If you’re considering investing in Canadian stocks, now would be the time. As the country slowly begins to re-open this year, all the pent-up consumer demand could lead to a surge in the stock market.
Canadian investors are already showing their optimism as the S&P/TSX Composite Index is up just about 5% year to date.
Now is the time to be investing in Canadian stocks
Whether you’re looking for market-beating growth or a reliable Dividend Aristocrat, now is the time to be picking up shares of the Canadian stocks on your watch list.
I’ve put together a list of three very different companies. Individually, they each offer investors a unique characteristic. Together, the three form an excellent basket for any long-term Canadian investor.
Canadian stock #1: Northland Power
Technology stocks received most of the attention in 2020. Even amidst a pandemic, many tech companies soared to all-time highs last year.
One sector that had just as much to brag about in 2020, but received far less attention, was renewable energy. Green energy stocks had a very strong showing last year, which finished with a bang when Joe Biden was elected as the new U.S. President.
One of my top Canadian stock picks in the sector is Northland Power (TSX:NPI).
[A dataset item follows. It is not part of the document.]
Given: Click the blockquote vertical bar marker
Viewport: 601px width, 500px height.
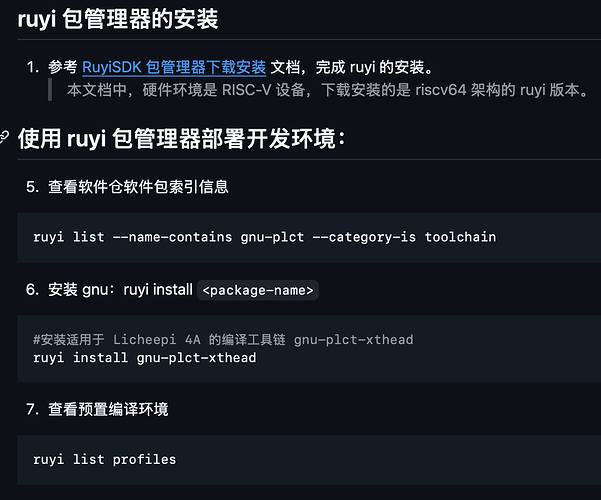Looking at the screenshot, I should pos(50,90).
With market-beating growth potential and a 2.5% dividend yield, there’s a lot to like about this $10 billion green energy stock.
Shares of Northland Power were up nearly 70% in 2020. In comparison, the Canadian stock market was barely positive.
Another 70% gain in 2021 may be a lot to ask of Northland Power, but there’s no reason to believe that the stock won’t continue to outperform the market over the long term.
Canadian stock #2: Lightspeed POS
Lightspeed POS (TSX:LSPD)(NYSE:LSPD) has been one of the top-performing Canadian stocks since it joined the TSX in early 2019. Shares of the Montreal-headquartered company are up an incredible 400% since March 2019.
The majority of the stock’s 400% growth happened in 2020 alone. Many investors thought the payment solutions company would struggle during a pandemic as a large percentage of Lightspeed’s customers are small- to medium-sized brick-and-mortar retailers. However, Lightspeed has spent the past year showcasing exactly why investors are willing to paying a premium to own shares.
Lightspeed continues to grow its revenue at a rate above 50% because it continues to aggressively expand its product line and geographic presence. The company now offers its customers all kinds of essential tools to run a small- to medium-sized business.
As for its geographic expansion, in the company’s most recent earnings report, management highlighted that it now serves over 115,000 customer locations.
At a price-to-sales ratio of 60, the valuation of this Canadian stock cannot be ignored. It’s likely going to be a bumpy ride over the next few years, but I believe patient investors will be well rewarded.
Canadian stock #3: TD Bank
Last on my list of Canadian stocks is the $140 billion Canadian bank, TD Bank (TSX:TD)(NYSE:TD).
The banks fared far worse than green energy and tech stocks last year. The low interest rate environment took a major hit on the bank’s bottom lines. As a result, most of the major Canadian banks trailed the broader market in 2020.
Growth isn’t the main reason I’d have this Canadian stock on my watch list, though. TD Bank offers investors stability in their portfolio, which they’ll be thankful for when their growth stocks are crashing faster than the market is.
In addition to stability, TD Bank offers up one of the top dividends you’ll find. At today’s share price, the annual dividend of $3.16 per share is good enough for a yield above 4%. In addition to that, the Canadian bank has been growing its dividend at an annual growth rate just shy of 10% over the past decade.